Introduction

Prepare and Process

First, let’s make sure all our necessary packages are installed in order to manipulate, clean and organize the data sets.

library(readr)
library(lubridate)
## 
## Attaching package: 'lubridate'
## The following objects are masked from 'package:base':
## 
##     date, intersect, setdiff, union
library(dplyr)
## 
## Attaching package: 'dplyr'
## The following objects are masked from 'package:stats':
## 
##     filter, lag
## The following objects are masked from 'package:base':
## 
##     intersect, setdiff, setequal, union
library(ggplot2)
library(rmarkdown)
library(tidyr)
library(tidyverse)
## ── Attaching packages ─────────────────────────────────────── tidyverse 1.3.1 ──
## ✓ tibble  3.1.6     ✓ stringr 1.4.0
## ✓ purrr   0.3.4     ✓ forcats 0.5.1
## ── Conflicts ────────────────────────────────────────── tidyverse_conflicts() ──
## x lubridate::as.difftime() masks base::as.difftime()
## x lubridate::date()        masks base::date()
## x dplyr::filter()          masks stats::filter()
## x lubridate::intersect()   masks base::intersect()
## x dplyr::lag()             masks stats::lag()
## x lubridate::setdiff()     masks base::setdiff()
## x lubridate::union()       masks base::union()

Now, let’s import the dataset provided.

The data was downloaded through Kaggle and contains information about personal fitness from 30 eligible fitbit users that consented to the submission of personal tracker data. It includes information about daily activity, steps, and heart rate that can be used to explore users’ habits.

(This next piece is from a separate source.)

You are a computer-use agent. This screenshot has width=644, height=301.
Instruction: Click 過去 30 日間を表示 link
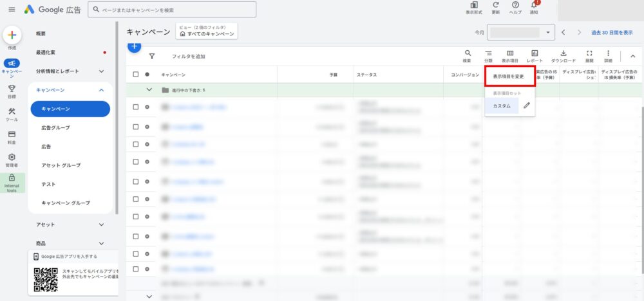pyautogui.click(x=611, y=32)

Daily_Activity <- read_csv("Bellabeat/Fitabase Data 4.12.16-5.12.16/dailyActivity_merged.csv")
## Rows: 940 Columns: 15
## ── Column specification ────────────────────────────────────────────────────────
## Delimiter: ","
## chr  (1): ActivityDate
## dbl (14): Id, TotalSteps, TotalDistance, TrackerDistance, LoggedActivitiesDi...
## 
## ℹ Use `spec()` to retrieve the full column specification for this data.
## ℹ Specify the column types or set `show_col_types = FALSE` to quiet this message.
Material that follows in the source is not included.